→ WHAT THE EXERCISE ASKS: According to the court opinion, on what date did Stephen and Roberta Schwartz marry?

→ SOURCE:
The opinion of the court was delivered by: Simandle, District Judge
This matter is before the Court on the motion [Docket Item 37] by Defendants AXA Equitable Life Insurance Company (formerly known as the Equitable Life Assurance Society of the United States) ("AXA") and AXA Financial Inc. to dismiss Plaintiff Stephanie Kanter's Second Amended Complaint [Docket Item 35].
For the reasons explained below, the Court will grant the motion to dismiss without prejudice.
The facts set forth here are those alleged in the Second Amended Complaint or contained in undisputedly authentic underlying documents.*fn1 Plaintiff Stephanie Kanter, a resident of Florida, is one of the two beneficiaries of the Estate of Roberta Schwartz, her mother. Roberta Schwartz was intentionally killed by her husband, Stephen Schwartz on March 24, 1996. (Second Am. Compl. ¶ 14.) Mr. Schwartz was a dentist who enrolled in AXA's retirement plan for American Dental Association group members ("the Annuity") under which Stephen Schwartz made annual payments to AXA in exchange for a guaranteed monthly payment, to commence on his retirement date of September 1, 2006. (Id. ¶ 11.) The Annuity contract also provides the right to receive an accrued cash value, upon death, disability, withdrawal, or termination by Stephen Schwartz. (Id. ¶ 12.) The accrued cash value consists of contributions plus accrued interest minus the sum of withdrawals and applicable fees. (Id.) Stephen and Roberta Schwartz were married on August 18, 1985. (Id. ¶ 13.) Almost eleven years later, Stephen Schwartz intentionally killed Roberta Schwartz. (Id. ¶ 14.) The annuity was in Stephen Schwartz's name only.

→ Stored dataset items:
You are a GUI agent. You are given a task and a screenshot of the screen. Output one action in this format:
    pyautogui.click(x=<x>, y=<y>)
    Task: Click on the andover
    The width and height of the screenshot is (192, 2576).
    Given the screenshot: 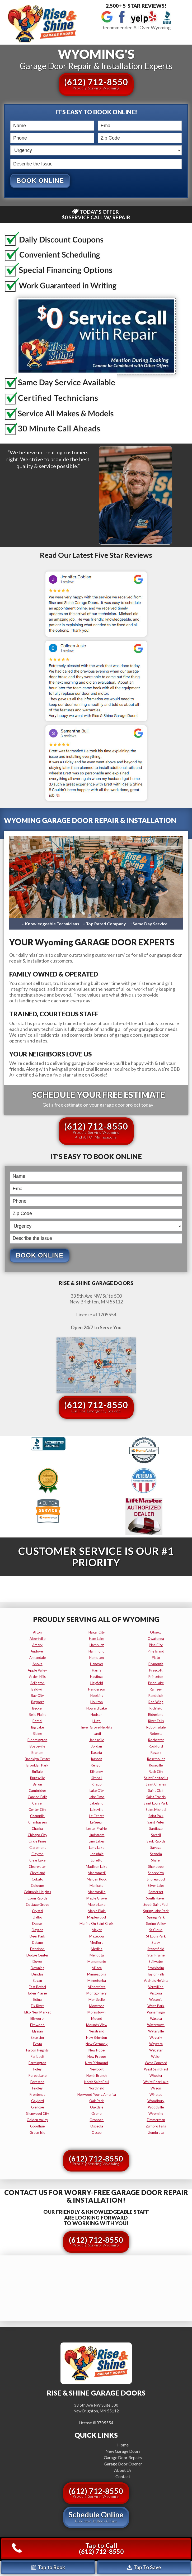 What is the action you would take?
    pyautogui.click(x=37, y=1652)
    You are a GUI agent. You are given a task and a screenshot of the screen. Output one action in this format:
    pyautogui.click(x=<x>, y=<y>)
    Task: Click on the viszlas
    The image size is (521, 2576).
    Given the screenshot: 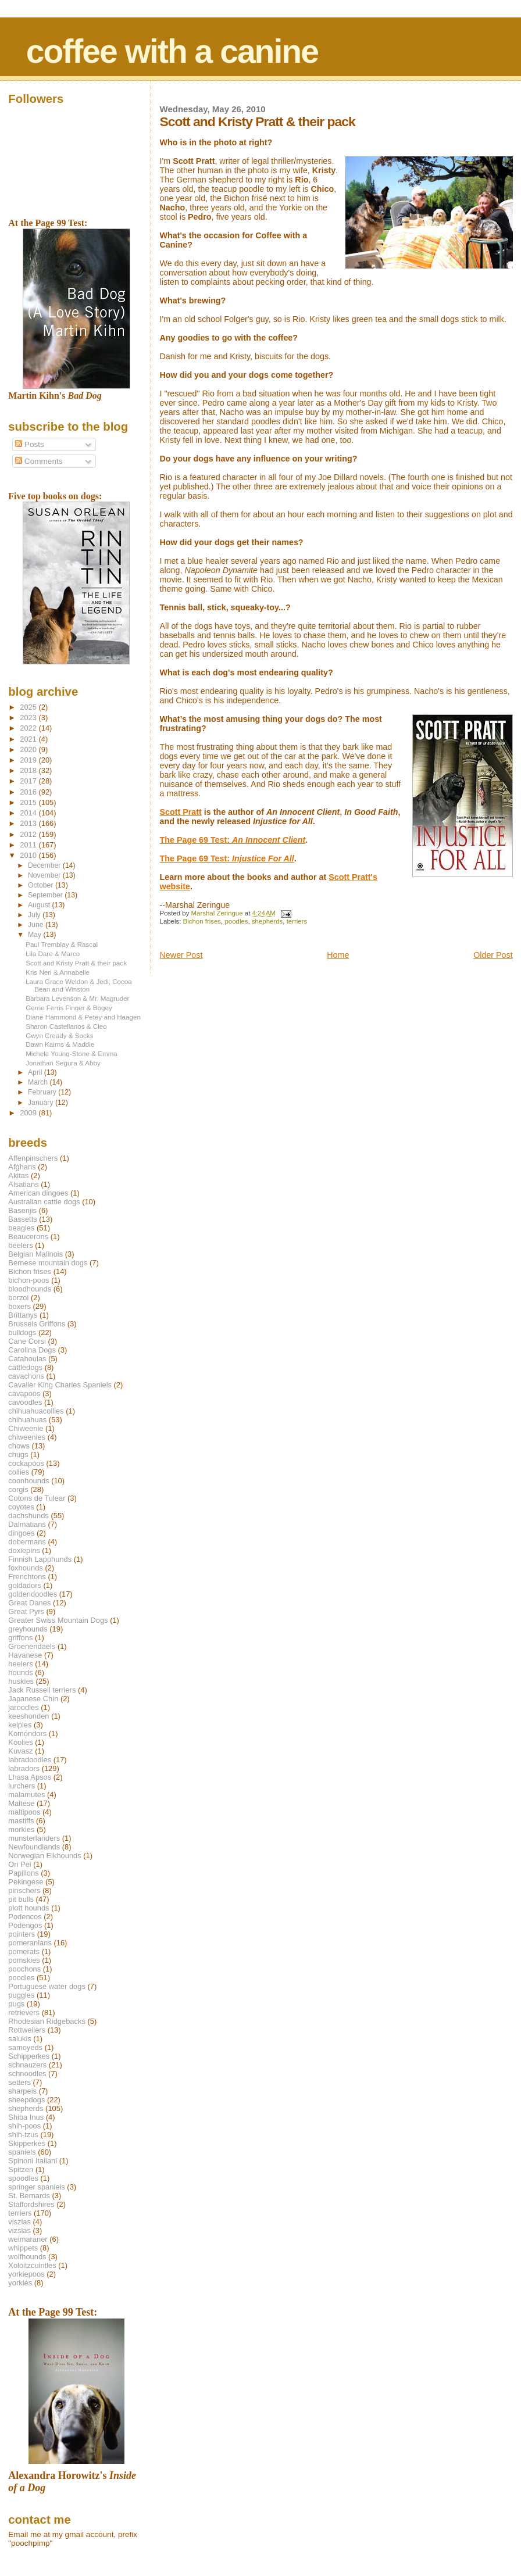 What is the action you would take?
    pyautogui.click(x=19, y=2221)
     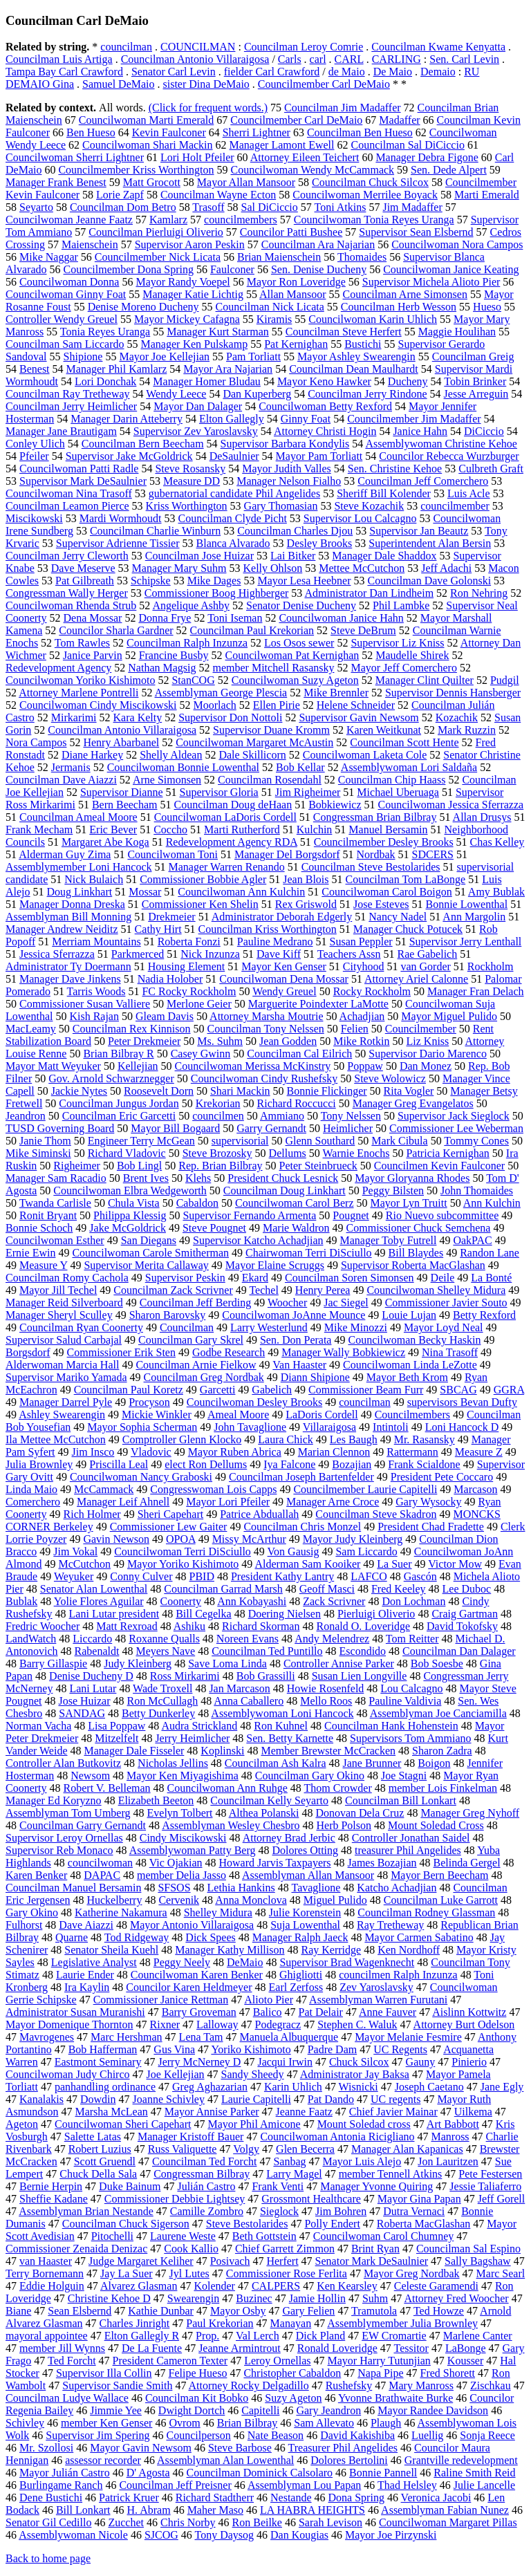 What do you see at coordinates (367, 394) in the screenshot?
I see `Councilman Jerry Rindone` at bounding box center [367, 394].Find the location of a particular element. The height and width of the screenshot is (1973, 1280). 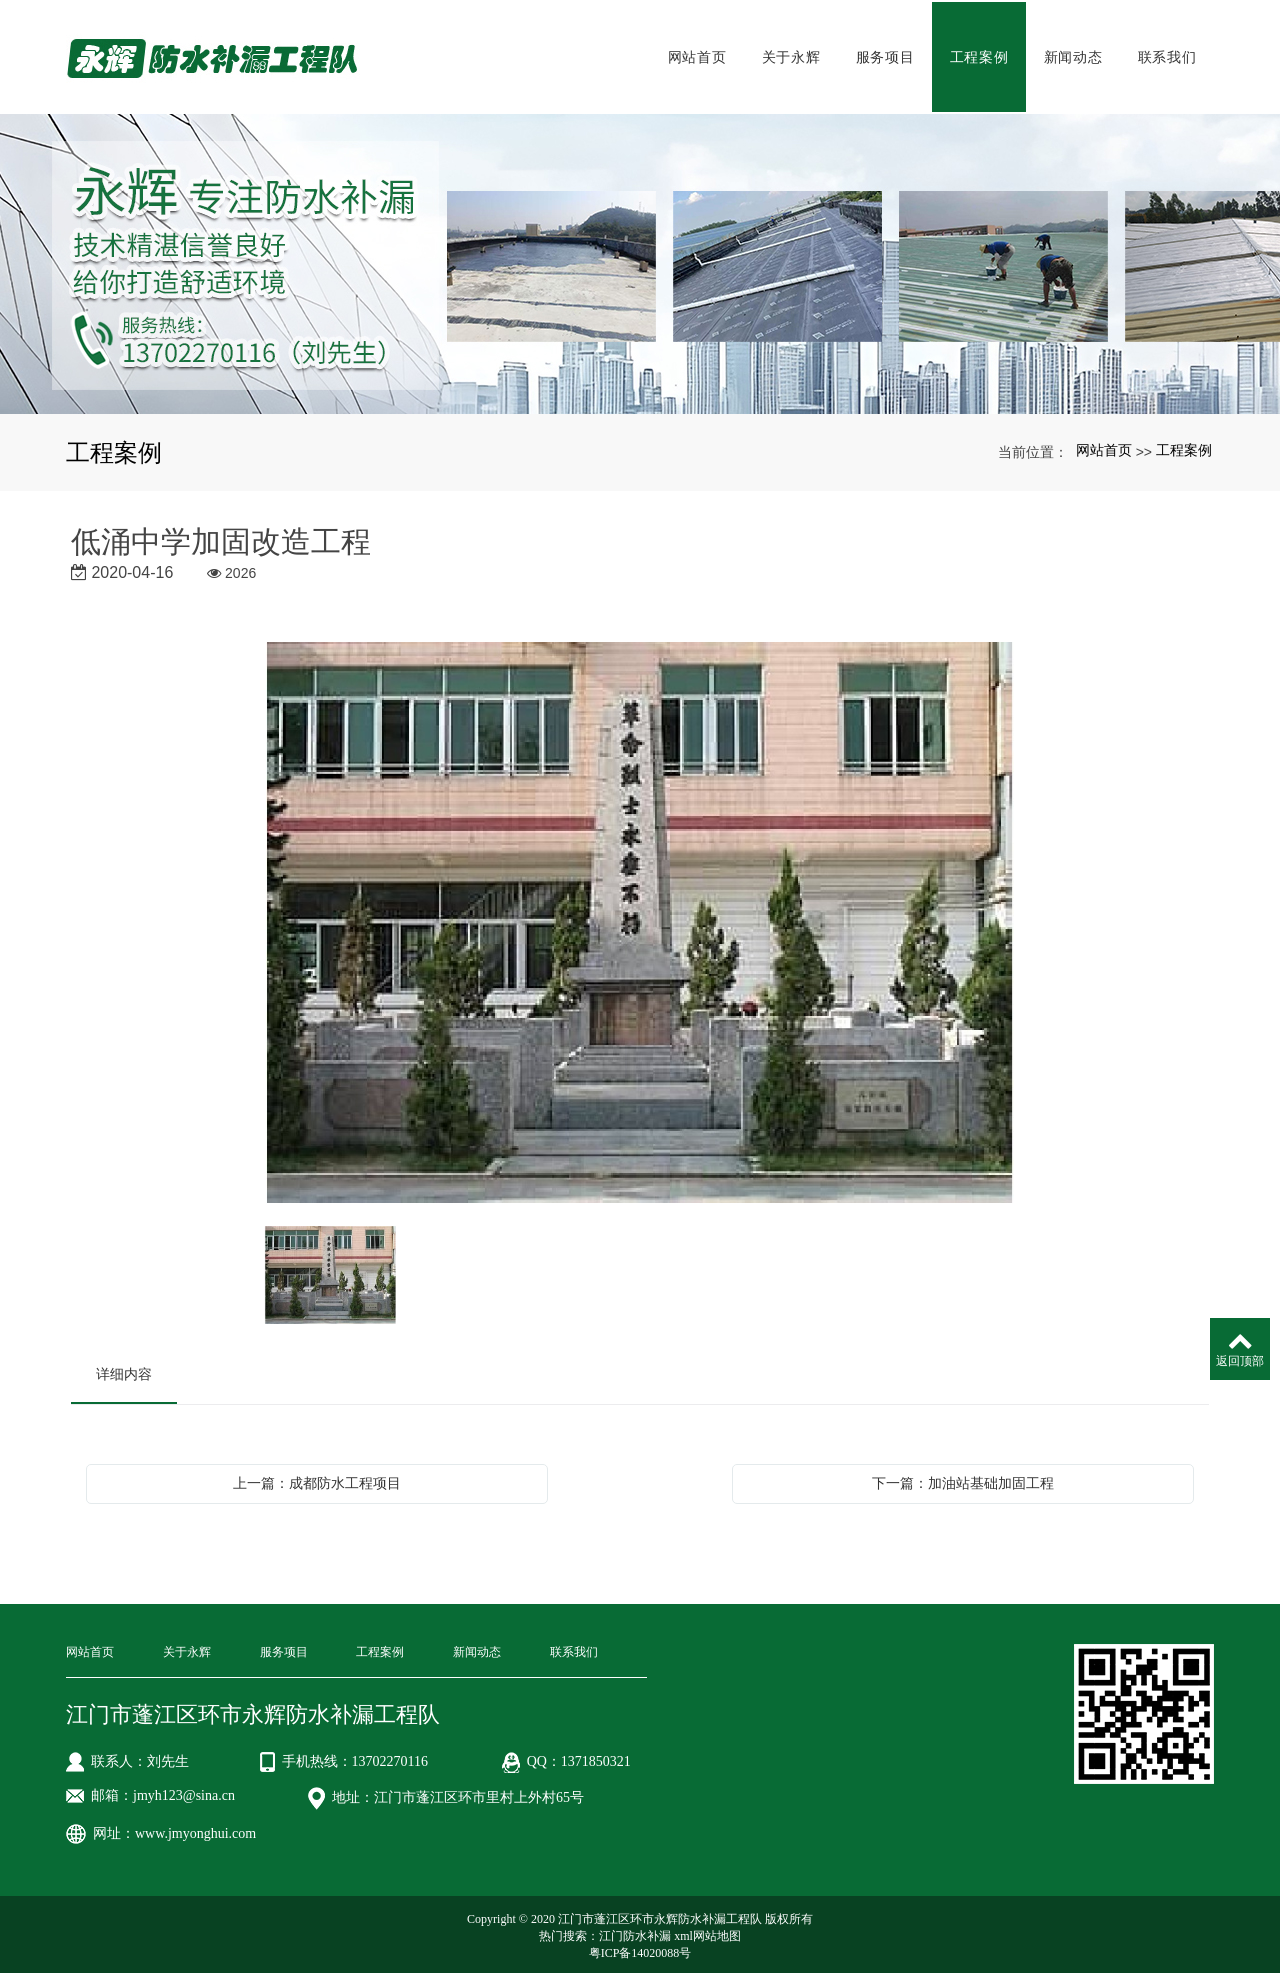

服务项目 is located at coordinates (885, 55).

→ THE REPLY: August 18, 1985